**DATA SUPPLIED:**
──────────────────────────────
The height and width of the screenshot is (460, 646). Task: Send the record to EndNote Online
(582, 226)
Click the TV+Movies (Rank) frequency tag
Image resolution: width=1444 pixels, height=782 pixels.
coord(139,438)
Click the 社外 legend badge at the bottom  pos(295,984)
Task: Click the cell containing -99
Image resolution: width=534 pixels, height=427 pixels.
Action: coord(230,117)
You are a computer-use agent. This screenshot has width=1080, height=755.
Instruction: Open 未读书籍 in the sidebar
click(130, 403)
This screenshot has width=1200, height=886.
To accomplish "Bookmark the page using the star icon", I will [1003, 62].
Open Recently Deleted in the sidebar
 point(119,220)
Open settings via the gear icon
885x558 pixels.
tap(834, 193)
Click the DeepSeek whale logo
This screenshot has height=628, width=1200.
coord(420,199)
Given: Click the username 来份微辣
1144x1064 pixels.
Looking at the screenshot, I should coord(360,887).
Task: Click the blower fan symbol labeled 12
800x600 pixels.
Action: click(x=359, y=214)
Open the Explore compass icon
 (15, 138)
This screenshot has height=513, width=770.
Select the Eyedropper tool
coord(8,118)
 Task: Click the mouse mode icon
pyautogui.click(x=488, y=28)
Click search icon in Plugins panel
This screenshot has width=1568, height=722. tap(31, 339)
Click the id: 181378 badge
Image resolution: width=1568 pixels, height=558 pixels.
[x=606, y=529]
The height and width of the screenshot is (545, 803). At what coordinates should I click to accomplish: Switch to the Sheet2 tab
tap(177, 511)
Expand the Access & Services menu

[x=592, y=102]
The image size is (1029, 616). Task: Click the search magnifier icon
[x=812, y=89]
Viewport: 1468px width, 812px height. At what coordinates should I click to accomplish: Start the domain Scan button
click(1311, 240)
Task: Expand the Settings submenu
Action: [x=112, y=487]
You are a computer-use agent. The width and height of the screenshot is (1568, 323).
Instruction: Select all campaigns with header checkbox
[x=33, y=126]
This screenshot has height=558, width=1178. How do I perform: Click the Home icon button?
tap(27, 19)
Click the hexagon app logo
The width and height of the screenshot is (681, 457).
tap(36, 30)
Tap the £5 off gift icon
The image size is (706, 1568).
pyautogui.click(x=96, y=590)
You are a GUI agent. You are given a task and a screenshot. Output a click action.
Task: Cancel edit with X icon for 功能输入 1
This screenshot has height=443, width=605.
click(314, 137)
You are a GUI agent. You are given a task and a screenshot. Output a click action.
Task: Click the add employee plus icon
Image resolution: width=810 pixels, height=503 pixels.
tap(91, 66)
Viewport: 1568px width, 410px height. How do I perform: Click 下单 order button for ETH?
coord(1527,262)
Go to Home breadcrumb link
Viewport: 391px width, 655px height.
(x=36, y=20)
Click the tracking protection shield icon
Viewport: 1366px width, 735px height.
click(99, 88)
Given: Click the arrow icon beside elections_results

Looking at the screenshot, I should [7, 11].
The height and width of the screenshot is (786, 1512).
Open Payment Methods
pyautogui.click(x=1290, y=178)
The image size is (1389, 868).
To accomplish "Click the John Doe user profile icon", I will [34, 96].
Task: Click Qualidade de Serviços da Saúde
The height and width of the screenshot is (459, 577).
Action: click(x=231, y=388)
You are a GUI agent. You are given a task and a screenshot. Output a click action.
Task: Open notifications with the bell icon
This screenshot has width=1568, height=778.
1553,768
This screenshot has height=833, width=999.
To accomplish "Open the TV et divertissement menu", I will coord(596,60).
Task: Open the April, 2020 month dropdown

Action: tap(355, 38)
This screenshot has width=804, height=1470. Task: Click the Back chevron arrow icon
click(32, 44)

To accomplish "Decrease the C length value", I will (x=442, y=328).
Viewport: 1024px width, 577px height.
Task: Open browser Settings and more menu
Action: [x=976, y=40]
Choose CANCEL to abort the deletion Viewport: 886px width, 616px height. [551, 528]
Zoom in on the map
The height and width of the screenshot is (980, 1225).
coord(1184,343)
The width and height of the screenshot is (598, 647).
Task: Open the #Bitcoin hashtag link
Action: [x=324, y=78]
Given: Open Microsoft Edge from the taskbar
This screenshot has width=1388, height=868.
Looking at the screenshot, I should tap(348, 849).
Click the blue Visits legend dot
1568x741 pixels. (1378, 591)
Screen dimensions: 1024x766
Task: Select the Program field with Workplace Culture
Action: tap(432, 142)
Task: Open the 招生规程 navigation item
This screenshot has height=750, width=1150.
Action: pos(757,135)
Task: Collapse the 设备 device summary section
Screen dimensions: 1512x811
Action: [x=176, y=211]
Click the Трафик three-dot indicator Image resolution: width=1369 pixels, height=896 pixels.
──────────────────────────────
**AIM OF THE TASK:**
Put each line of the material above into a Markdown table with the columns Row and Line. Number the rows in order and leave out blank lines.

**TASK OUTPUT:**
| Row | Line |
|---|---|
| 1 | The height and width of the screenshot is (460, 646). Task: Send the record to EndNote Online |
| 2 | (582, 226) |
| 3 | Click the TV+Movies (Rank) frequency tag |
| 4 | Image resolution: width=1444 pixels, height=782 pixels. |
| 5 | coord(139,438) |
| 6 | Click the 社外 legend badge at the bottom  pos(295,984) |
| 7 | Task: Click the cell containing -99 |
| 8 | Image resolution: width=534 pixels, height=427 pixels. |
| 9 | Action: coord(230,117) |
| 10 | You are a computer-use agent. This screenshot has width=1080, height=755. |
| 11 | Instruction: Open 未读书籍 in the sidebar |
| 12 | click(130, 403) |
| 13 | This screenshot has width=1200, height=886. |
| 14 | To accomplish "Bookmark the page using the star icon", I will [1003, 62]. |
| 15 | Open Recently Deleted in the sidebar |
| 16 |  point(119,220) |
| 17 | Open settings via the gear icon |
| 18 | 885x558 pixels. |
| 19 | tap(834, 193) |
| 20 | Click the DeepSeek whale logo |
| 21 | This screenshot has height=628, width=1200. |
| 22 | coord(420,199) |
| 23 | Given: Click the username 来份微辣 |
| 24 | 1144x1064 pixels. |
| 25 | Looking at the screenshot, I should coord(360,887). |
| 26 | Task: Click the blower fan symbol labeled 12 |
| 27 | 800x600 pixels. |
| 28 | Action: click(x=359, y=214) |
| 29 | Open the Explore compass icon |
| 30 |  (15, 138) |
| 31 | This screenshot has height=513, width=770. |
| 32 | Select the Eyedropper tool |
| 33 | coord(8,118) |
| 34 |  Task: Click the mouse mode icon |
| 35 | pyautogui.click(x=488, y=28) |
| 36 | Click search icon in Plugins panel |
| 37 | This screenshot has width=1568, height=722. tap(31, 339) |
| 38 | Click the id: 181378 badge |
| 39 | Image resolution: width=1568 pixels, height=558 pixels. |
| 40 | [x=606, y=529] |
| 41 | The height and width of the screenshot is (545, 803). At what coordinates should I click to accomplish: Switch to the Sheet2 tab |
| 42 | tap(177, 511) |
| 43 | Expand the Access & Services menu |
| 44 | [x=592, y=102] |
| 45 | The image size is (1029, 616). Task: Click the search magnifier icon |
| 46 | [x=812, y=89] |
| 47 | Viewport: 1468px width, 812px height. At what coordinates should I click to accomplish: Start the domain Scan button |
| 48 | click(1311, 240) |
| 49 | Task: Expand the Settings submenu |
| 50 | Action: [x=112, y=487] |
| 51 | You are a computer-use agent. The width and height of the screenshot is (1568, 323). |
| 52 | Instruction: Select all campaigns with header checkbox |
| 53 | [x=33, y=126] |
| 54 | This screenshot has height=558, width=1178. How do I perform: Click the Home icon button? |
| 55 | tap(27, 19) |
| 56 | Click the hexagon app logo |
| 57 | The width and height of the screenshot is (681, 457). |
| 58 | tap(36, 30) |
| 59 | Tap the £5 off gift icon |
| 60 | The image size is (706, 1568). |
| 61 | pyautogui.click(x=96, y=590) |
| 62 | You are a GUI agent. You are given a task and a screenshot. Output a click action. |
| 63 | Task: Cancel edit with X icon for 功能输入 1 |
| 64 | This screenshot has height=443, width=605. |
| 65 | click(314, 137) |
| 66 | You are a GUI agent. You are given a task and a screenshot. Output a click action. |
| 67 | Task: Click the add employee plus icon |
| 68 | Image resolution: width=810 pixels, height=503 pixels. |
| 69 | tap(91, 66) |
| 70 | Viewport: 1568px width, 410px height. How do I perform: Click 下单 order button for ETH? |
| 71 | coord(1527,262) |
| 72 | Go to Home breadcrumb link |
| 73 | Viewport: 391px width, 655px height. |
| 74 | (x=36, y=20) |
| 75 | Click the tracking protection shield icon |
| 76 | Viewport: 1366px width, 735px height. |
| 77 | click(99, 88) |
| 78 | Given: Click the arrow icon beside elections_results |
| 79 | Looking at the screenshot, I should [7, 11]. |
| 80 | The height and width of the screenshot is (786, 1512). |
| 81 | Open Payment Methods |
| 82 | pyautogui.click(x=1290, y=178) |
| 83 | The image size is (1389, 868). |
| 84 | To accomplish "Click the John Doe user profile icon", I will [34, 96]. |
| 85 | Task: Click Qualidade de Serviços da Saúde |
| 86 | The height and width of the screenshot is (459, 577). |
| 87 | Action: click(x=231, y=388) |
| 88 | You are a GUI agent. You are given a task and a screenshot. Output a click action. |
| 89 | Task: Open notifications with the bell icon |
| 90 | This screenshot has width=1568, height=778. |
| 91 | 1553,768 |
| 92 | This screenshot has height=833, width=999. |
| 93 | To accomplish "Open the TV et divertissement menu", I will coord(596,60). |
| 94 | Task: Open the April, 2020 month dropdown |
| 95 | Action: tap(355, 38) |
| 96 | This screenshot has width=804, height=1470. Task: Click the Back chevron arrow icon |
| 97 | click(32, 44) |
| 98 | To accomplish "Decrease the C length value", I will (x=442, y=328). |
| 99 | Viewport: 1024px width, 577px height. |
| 100 | Task: Open browser Settings and more menu |
| 101 | Action: [x=976, y=40] |
| 102 | Choose CANCEL to abort the deletion Viewport: 886px width, 616px height. [551, 528] |
| 103 | Zoom in on the map |
| 104 | The height and width of the screenshot is (980, 1225). |
| 105 | coord(1184,343) |
| 106 | The width and height of the screenshot is (598, 647). |
| 107 | Task: Open the #Bitcoin hashtag link |
| 108 | Action: [x=324, y=78] |
| 109 | Given: Open Microsoft Edge from the taskbar |
| 110 | This screenshot has width=1388, height=868. |
| 111 | Looking at the screenshot, I should tap(348, 849). |
| 112 | Click the blue Visits legend dot |
| 113 | 1568x741 pixels. (1378, 591) |
| 114 | Screen dimensions: 1024x766 |
| 115 | Task: Select the Program field with Workplace Culture |
| 116 | Action: tap(432, 142) |
| 117 | Task: Open the 招生规程 navigation item |
| 118 | This screenshot has height=750, width=1150. |
| 119 | Action: pos(757,135) |
| 120 | Task: Collapse the 设备 device summary section |
| 121 | Screen dimensions: 1512x811 |
| 122 | Action: [x=176, y=211] |
| 123 | Click the Трафик three-dot indicator Image resolution: width=1369 pixels, height=896 pixels. |